O Quartel da Graça, um edifício histórico situado em Lisboa, continua sem obras e fechado ao público vários anos depois de ter sido concedido pelo Estado português ao grupo hoteleiro SANA para a construção de um hotel de cinco estrelas. O projeto previa a reabilitação do imóvel e a abertura da unidade hoteleira em 2022, mas o espaço permanece devoluto.
De acordo com o canal Euronews, o contrato de concessão foi formalizado em dezembro de 2019 pela Direção-Geral do Tesouro e Finanças, prevendo um investimento estimado em 30 milhões de euros.
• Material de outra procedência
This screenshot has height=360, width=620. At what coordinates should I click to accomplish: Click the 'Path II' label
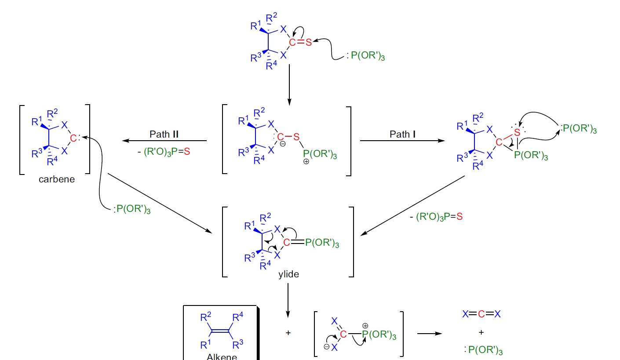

O plano incluía a criação de um hotel com cerca de 120 quartos e mais de 15.000 metros quadrados de área de construção.
Edifício com séculos de história
Antes de ser utilizado como instalação militar, o espaço teve outra função. Segundo a mesma fonte, o edifício começou por ser o Convento da Graça, fundado no século XIII e classificado como monumento nacional desde 1910.
Em 1834, após mudanças políticas e militares no país, o convento passou a ser ocupado pelo Exército e adotou a designação de Quartel da Graça. Conforme a mesma fonte, ao longo do tempo o espaço continuou a ser utilizado por estruturas militares.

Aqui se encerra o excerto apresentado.